WRITTEN TASK> Change the option volatility thread below from "http://www.impliedvolatility.com.au/marketaction.htm" up to and including "delayed intraday IV's." by putting "each day" in place of "daily", and write out that stretch.

━━━━━ DOCUMENT PASSAGE

VolTracker has some info here but it's subscription only, http://www.impliedvolatility.com.au , we were trying to promote the site here as there aren't many in Australia for option volatility data: https://www.aussiestockforums.com/forums/showthread.php?p=227639#post227639

thanks for the ss reece!


----------



## reece55 (24 March 2008)

wayneL said:


> Cheers Reece, nice spreadsheet mate.
> 
> Looking at those HV figures, we could be seeing IVs much higher... perhaps 50% or more. That would price the option at $3.60 or at 40% about $3.30.
> 
> ...




No worries Wayne, comes in handy (we can't afford a Bloomberg subscription at work so sometimes I have to do a little bit of template work!)......

NewCollector, just to clarify Wayne's last comment, in the event you don't know the meaning of the Greeks in options, vega is the options/warrants sensitivity to a change in implied volatility. If you take a look at the spreadsheet, you will note that up until the market crash, the volatility of SGP was say about 20%, but in this environment has almost doubled to at least 40%. So the issue here is that if you overpay on implied volatility, you could find your warrant is worth less in two months from now even if it moves in the direction you want it to. It is really weighing up paying for the benefit of something that is volatile now to get in at a low price, risking the potential that its price variation will slow down and the share become range bound. If it were me, the last place I would want to be now is long vega, because I think volatility is going to come down and we could be faced with range bound trading conditions - a deadly combo for this particular warrant...

Cheers


----------



## Markcoinoz (30 March 2008)

Good to see that there are still a few that play the Warrants.

I haven't touched them for a couple of years.

If you haven't already seen it, here is a Option/Warrant Calculator that i used to use fairly regularly for pricing, volatility, time.  Black & Scholes Option Calculation method.

http://www.hoadley.net/options/optiongraphs.aspx?warrant=Y

You can only use it 15 times in one session I think as a freebie.

However, if you set up a spreadsheet you can put in a "What If" scenario to give you some ideas on pricing over a period of time.  As well you can compare the Calls to the Puts.  I used to concentrate mainly with BHP and the Banks.

Cheers markcoinoz


----------



## VolTracker (31 March 2008)

You can still get free IV & 20 day HV data here:

http://www.impliedvolatility.com.au/marketaction.htm

The IV data is updated around 11.25pm, 2.10pm and 4.30pm daily, so you can get delayed intraday IV's.






cheers all


----------

━━━━━━━━━━
━━━━━ DATASET EXTRACT

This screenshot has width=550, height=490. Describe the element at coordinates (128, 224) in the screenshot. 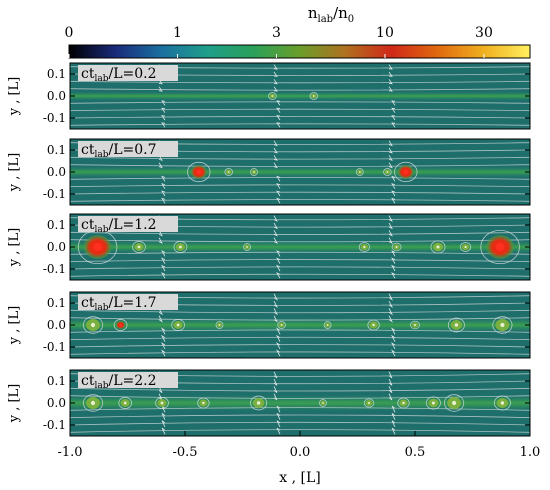

I see `time-label-box` at that location.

━━━━━━━━━━

EXERCISE OUTPUT>
http://www.impliedvolatility.com.au/marketaction.htm

The IV data is updated around 11.25pm, 2.10pm and 4.30pm each day, so you can get delayed intraday IV's.